EXERCISE DETAILS: Put the entries from the line with "Given: Click the chat bubbles icon in header" to the line with "Looking at the screenshot, I should click(x=1439, y=29)." into a two-column CSV with the headers entry_text and answer, one row per entry. Wrap each field in quotation marks and replace any line breaks with spaces.

DATA EXCERPTS:

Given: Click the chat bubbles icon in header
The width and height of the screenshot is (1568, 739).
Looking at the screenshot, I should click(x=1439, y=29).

* * *

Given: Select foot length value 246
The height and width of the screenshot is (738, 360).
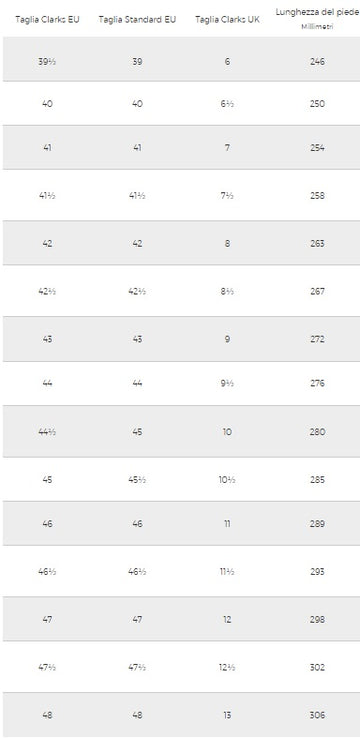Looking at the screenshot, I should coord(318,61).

THE ANSWER:
entry_text,answer
"Given: Click the chat bubbles icon in header The width and height of the screenshot is (1568, 739).","Looking at the screenshot, I should click(x=1439, y=29)."